The Kafka event listener plugin allows streaming of query events to an external Kafka-compatible system. The query history in the Kafka topic can then be accessed directly in Kafka, via Trino in a catalog using the Kafka connector or many downstream systems processing and storing the data.

Rationale#

This event listener is a first step to store the query history of your Trino cluster. The query events can provide CPU and memory usage metrics, what data is being accessed with resolution down to specific columns, and metadata about the query processing.

Running the capture system separate from Trino reduces the performance impact and avoids downtime for non-client-facing changes.

Requirements#

You need to perform the following steps:

  • Provide an Kafka service that is network-accessible to Trino.

  • Configure kafka-event-listener.broker-endpoints in the event listener properties file with the URI of the service

  • Configure what events to send as detailed in Configuration

Configuration#

To configure the Kafka event listener, create an event listener properties file in etc named kafka-event-listener.properties with the following contents as an example of a minimal required configuration:

event-listener.name=kafka
kafka-event-listener.broker-endpoints=kafka.example.com:9093
kafka-event-listener.created-event.topic=query_create
kafka-event-listener.completed-event.topic=query_complete
kafka-event-listener.client-id=trino-example

Add etc/kafka-event-listener.properties to event-listener.config-files in Config properties:

event-listener.config-files=etc/kafka-event-listener.properties,...

Use the following properties for further configuration.

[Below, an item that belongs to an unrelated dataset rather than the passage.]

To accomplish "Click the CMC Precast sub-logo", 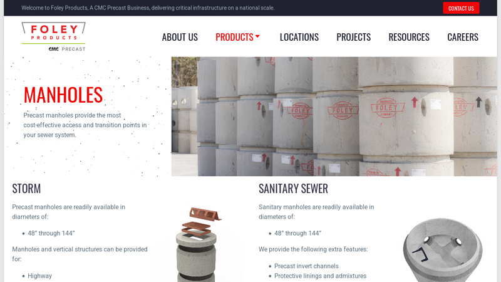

Kafka event listener configuration properties#

Property name

Description

Default

kafka-event-listener.broker-endpoints

Comma-separated list of Kafka broker endpoints with URL and port, for example kafka-1.example.com:9093,kafka-2.example.com:9093.

kafka-event-listener.anonymization.enabled

Boolean switch to enable anonymization of the event data in Trino before it is sent to Kafka.

false

kafka-event-listener.client-id

String identifier for the Trino cluster to allow distinction in Kafka, if multiple Trino clusters send events to the same Kafka system.

kafka-event-listener.publish-created-event

Boolean switch to control publishing of query creation events.

true

kafka-event-listener.created-event.topic

Name of the Kafka topic for the query creation event data.

kafka-event-listener.publish-split-completed-event

Boolean switch to control publishing of split completion events.

false

kafka-event-listener.split-completed-event.topic

Name of the Kafka topic for the split completion event data.

kafka-event-listener.publish-completed-event

Boolean switch to control publishing of query completion events.

true

kafka-event-listener.completed-event.topic

Name of the Kafka topic for the query completion event data.

kafka-event-listener.excluded-fields

Comma-separated list of field names to exclude from the Kafka event, for example payload,user. Values are replaced with null.

kafka-event-listener.client-config-overrides

Comma-separated list of key-value pairs to specify Kafka client configuration overrides, for example buffer.memory=67108864,compression.type=zstd.

kafka-event-listener.request-timeout

Timeout duration to complete a Kafka request. Minimum value of 1ms.

10s

kafka-event-listener.terminate-on-initialization-failure

Kafka publisher initialization can fail due to network issues reaching the Kafka brokers. This boolean switch controls whether to throw an exception in such cases.

true

kafka-event-listener.env-var-prefix

When set, Kafka events are sent with additional metadata populated from environment variables. For example, if the value is TRINO_INSIGHTS_ and an environment variable on the cluster is set at TRINO_INSIGHTS_CLUSTER_ID=foo, then the Kafka payload metadata contains CLUSTER_ID=foo.